Last time I mentioned in passing...
... our use of an index organized table in our ETL process and I promised to jot a quick note on it. So here goes.
There are various combinations of database functionality that I do not like mixing in a data warehouse. For instance I impose rigorous RI checking in the staging layer of my typical three layer design and only publish clean data to the middle and thence the third tiers. I do however use NOT NULL and RELY constraints extensively in the published layers so that the cost base optimiser knows as much about my data set as possible; and besides without these constraints query rewrite will not work fully.

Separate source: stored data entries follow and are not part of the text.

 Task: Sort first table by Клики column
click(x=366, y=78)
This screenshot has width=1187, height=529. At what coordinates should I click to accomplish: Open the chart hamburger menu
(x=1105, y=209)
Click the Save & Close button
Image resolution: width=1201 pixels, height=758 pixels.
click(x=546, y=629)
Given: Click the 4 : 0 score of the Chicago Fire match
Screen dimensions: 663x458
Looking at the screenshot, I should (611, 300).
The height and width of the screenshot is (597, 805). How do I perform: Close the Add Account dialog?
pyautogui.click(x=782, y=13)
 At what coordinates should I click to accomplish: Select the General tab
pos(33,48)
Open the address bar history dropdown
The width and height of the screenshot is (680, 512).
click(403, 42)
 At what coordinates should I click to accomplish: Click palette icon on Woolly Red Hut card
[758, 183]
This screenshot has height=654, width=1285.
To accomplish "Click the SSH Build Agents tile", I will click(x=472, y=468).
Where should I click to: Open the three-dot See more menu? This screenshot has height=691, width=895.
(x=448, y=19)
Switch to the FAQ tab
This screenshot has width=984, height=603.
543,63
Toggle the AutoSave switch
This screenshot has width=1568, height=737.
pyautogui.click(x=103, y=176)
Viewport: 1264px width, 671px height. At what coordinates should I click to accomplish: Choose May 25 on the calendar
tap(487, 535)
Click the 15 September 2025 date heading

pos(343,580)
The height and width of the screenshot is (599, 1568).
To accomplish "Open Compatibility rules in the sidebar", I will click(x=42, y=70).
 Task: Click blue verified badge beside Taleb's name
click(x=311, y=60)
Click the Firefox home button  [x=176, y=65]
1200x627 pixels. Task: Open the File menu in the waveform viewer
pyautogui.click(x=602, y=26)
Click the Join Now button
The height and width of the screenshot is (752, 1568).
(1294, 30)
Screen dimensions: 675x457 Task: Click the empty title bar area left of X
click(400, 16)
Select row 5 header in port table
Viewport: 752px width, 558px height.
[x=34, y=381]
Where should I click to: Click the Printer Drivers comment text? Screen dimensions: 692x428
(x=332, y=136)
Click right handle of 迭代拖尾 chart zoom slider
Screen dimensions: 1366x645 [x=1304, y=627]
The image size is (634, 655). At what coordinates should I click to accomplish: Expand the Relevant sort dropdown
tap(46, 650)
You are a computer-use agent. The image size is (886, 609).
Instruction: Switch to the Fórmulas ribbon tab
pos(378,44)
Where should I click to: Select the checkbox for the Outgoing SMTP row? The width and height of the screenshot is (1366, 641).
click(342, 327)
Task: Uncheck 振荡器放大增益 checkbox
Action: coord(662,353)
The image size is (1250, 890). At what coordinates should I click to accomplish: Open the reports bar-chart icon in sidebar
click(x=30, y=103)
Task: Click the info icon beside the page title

I usually take one of two approaches on the stage layer RI check, for dimension hierarchies on reference load I use plain old foreign keys and capture any exceptions as part of load process. But for fact load where I have 7 or more dimensions to validate I take a slightly different tack and use outer joins on the dimension keys and look for nulls. This sounds slightly complex but it is a piece of cake in OWB to write a map like that and by using a splitter in the map to multi-table insert the good stuff into a load table and the bad stuff (together with reject reasons and date stamps) into a reject table we get good performance.
But back to the IOT point. We had to implement a business rule that if we received the same invoice number twice we had to reject the record. Now, using an enforced unique constraint do this has a couple of major problems with my design - I would need a real index on my fact table and as this is partitioned we we need to have a global (that is, not local) index to support it; and I find that global unique indexes on partitioned DW table just don't mix. Step in the IOT; we define a two column IOT to contain the document number as a primary key and a datestamp for use later when we housekeep old records from the data warehouse. We add our IOT to the dataload map as an outer join and reject records where the incoming invoice number matches an existing invoice. At the end of the load we append all of the new good invoice numbers into the IOT ready for the next batch. Not elegant, but fast enough to use, and more importantly it works.
Changing the subject: Doug Burns is commenting on the quality of DBA candidates for a post at his current employer. Buried in the post is a great interview question on cursors. Now I would love to ask people about illicit cursors ;-)